I want to know the number of asynchronous engines of the graphics cards I’m asking about.
And if the number of asynchronous engines is 1 instead of 2 or more, I’d like to know how to perform HtoD / DtoH simultaneously.
Additionally, if the original number of asynchronous engines of these graphics cards is 2 or more, but cudaGetDeviceProperties(&deviceProp, deviceI) returns 1, I’d like to know how to restore the original number of asynchronous engines.

Here is the list of graphics cards I own:

  1. RTX 3090 Ti

  2. RTX 3070

  3. RTX 3080

  4. RTX 5090

Consumer graphics card historically only enable 1 copy engine.
If there was a driver bug you may be able to see more copy engines if you revert to a much older driver. There is no guarantee that multiple copy engines were usable.

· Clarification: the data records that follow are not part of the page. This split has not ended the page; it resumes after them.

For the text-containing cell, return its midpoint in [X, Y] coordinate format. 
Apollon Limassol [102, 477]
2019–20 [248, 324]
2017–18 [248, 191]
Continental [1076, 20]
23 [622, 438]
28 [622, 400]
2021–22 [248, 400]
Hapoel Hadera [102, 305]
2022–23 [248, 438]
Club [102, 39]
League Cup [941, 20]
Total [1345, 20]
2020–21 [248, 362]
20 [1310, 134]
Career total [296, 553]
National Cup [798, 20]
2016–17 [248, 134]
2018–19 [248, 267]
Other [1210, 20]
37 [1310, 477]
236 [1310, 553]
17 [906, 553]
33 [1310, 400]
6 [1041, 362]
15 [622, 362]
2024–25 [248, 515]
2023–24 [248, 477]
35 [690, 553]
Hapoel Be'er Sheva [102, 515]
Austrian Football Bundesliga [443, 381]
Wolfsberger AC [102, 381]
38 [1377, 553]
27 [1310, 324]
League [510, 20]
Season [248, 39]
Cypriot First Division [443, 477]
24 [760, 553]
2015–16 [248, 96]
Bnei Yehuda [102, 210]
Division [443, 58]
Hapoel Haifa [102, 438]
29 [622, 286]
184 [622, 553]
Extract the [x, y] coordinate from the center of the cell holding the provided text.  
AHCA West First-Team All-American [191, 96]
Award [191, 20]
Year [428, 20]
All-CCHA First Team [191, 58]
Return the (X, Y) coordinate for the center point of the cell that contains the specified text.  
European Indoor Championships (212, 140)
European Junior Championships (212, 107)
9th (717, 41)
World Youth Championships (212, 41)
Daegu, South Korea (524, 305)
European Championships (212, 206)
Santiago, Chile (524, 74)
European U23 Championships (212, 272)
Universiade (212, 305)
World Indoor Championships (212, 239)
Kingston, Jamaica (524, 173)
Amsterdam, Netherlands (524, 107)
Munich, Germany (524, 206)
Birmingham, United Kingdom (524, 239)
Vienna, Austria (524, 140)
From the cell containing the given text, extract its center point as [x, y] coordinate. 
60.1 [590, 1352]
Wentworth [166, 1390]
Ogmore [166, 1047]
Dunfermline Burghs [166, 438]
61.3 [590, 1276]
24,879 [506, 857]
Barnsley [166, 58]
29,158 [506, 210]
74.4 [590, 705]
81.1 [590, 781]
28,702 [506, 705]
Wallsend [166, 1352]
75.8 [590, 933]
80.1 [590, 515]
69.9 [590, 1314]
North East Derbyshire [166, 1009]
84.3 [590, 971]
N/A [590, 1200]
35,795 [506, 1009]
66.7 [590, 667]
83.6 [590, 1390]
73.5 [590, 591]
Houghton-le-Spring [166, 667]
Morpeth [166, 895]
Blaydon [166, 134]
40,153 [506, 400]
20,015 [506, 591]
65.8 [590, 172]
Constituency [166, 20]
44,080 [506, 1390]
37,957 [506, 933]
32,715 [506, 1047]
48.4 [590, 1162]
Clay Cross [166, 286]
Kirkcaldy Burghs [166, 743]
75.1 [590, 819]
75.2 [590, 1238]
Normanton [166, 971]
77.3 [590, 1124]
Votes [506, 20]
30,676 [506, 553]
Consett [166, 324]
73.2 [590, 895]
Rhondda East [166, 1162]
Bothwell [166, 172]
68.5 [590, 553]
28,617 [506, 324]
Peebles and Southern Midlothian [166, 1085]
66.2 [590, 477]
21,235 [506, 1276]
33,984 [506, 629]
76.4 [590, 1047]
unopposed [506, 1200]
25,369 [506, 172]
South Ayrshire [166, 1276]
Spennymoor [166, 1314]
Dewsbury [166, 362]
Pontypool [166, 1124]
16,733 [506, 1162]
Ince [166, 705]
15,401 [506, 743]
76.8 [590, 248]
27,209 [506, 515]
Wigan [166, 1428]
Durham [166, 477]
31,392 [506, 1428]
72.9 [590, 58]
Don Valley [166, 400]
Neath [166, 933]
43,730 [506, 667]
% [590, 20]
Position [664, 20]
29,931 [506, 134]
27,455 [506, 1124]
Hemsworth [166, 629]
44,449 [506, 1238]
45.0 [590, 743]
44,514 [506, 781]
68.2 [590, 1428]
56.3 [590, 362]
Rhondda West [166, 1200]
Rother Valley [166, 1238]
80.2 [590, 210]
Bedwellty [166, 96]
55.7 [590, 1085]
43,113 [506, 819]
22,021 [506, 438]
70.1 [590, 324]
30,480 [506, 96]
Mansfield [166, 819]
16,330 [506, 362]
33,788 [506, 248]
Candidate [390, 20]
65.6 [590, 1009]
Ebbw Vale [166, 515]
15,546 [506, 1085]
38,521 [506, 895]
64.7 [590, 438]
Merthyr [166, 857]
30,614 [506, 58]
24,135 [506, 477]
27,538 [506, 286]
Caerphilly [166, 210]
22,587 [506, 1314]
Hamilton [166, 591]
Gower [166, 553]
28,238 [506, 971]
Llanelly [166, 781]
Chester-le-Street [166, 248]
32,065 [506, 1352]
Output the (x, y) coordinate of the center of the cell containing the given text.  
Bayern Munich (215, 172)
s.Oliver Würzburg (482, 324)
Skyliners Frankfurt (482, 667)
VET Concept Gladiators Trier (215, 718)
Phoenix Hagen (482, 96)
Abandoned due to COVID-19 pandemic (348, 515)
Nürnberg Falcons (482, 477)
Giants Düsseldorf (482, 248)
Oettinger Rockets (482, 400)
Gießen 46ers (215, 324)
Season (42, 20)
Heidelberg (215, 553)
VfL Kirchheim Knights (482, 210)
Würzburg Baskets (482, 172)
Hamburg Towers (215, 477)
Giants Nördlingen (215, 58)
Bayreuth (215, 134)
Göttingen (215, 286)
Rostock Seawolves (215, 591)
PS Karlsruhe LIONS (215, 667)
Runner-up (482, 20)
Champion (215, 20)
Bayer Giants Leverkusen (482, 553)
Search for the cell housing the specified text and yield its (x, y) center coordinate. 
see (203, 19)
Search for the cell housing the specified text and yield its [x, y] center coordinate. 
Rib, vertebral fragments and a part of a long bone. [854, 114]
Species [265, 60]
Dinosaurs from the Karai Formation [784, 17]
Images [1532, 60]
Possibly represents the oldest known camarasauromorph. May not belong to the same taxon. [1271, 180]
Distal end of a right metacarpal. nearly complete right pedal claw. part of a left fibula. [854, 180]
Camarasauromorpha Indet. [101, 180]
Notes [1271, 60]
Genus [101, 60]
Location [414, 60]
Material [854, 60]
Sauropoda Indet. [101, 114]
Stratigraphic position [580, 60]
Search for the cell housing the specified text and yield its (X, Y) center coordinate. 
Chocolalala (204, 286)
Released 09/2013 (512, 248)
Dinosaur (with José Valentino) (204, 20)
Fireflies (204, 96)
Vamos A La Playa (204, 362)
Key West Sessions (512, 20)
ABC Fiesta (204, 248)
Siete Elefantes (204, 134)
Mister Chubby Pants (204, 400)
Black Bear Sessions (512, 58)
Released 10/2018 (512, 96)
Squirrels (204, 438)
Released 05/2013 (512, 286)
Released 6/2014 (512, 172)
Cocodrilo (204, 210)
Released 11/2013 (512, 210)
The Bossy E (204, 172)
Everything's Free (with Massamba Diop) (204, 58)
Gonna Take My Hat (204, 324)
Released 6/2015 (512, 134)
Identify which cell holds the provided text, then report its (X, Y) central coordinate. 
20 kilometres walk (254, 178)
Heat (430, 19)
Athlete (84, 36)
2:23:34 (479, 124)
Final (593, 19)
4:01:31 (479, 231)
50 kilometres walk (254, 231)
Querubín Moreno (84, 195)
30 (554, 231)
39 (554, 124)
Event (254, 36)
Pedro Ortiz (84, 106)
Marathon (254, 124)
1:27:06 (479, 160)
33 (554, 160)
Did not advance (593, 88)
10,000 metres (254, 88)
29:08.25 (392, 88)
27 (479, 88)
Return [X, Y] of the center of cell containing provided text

A single copy engine cannot simultaneously support H2D and D2H.
Small H2D copies generally do not use the copy engine.
If the host memory allocation is using pinned system memory a copy kernel is an efficient way to achieve parallel copies.

1 Like

Thank you for your answer. I have a couple of follow-up questions.

  1. Is there any official documentation that specifies the number of copy engines for specific GPU models? I couldn’t find this information in the Blackwell architecture diagrams.

  2. If so, does that mean I need to use a professional-grade GPU, like the NVIDIA RTX 6000, to utilize two or more asynchronous copy engines for simultaneous HtoD and DtoH transfers? I’m looking for the most cost-effective option with at least two copy engines.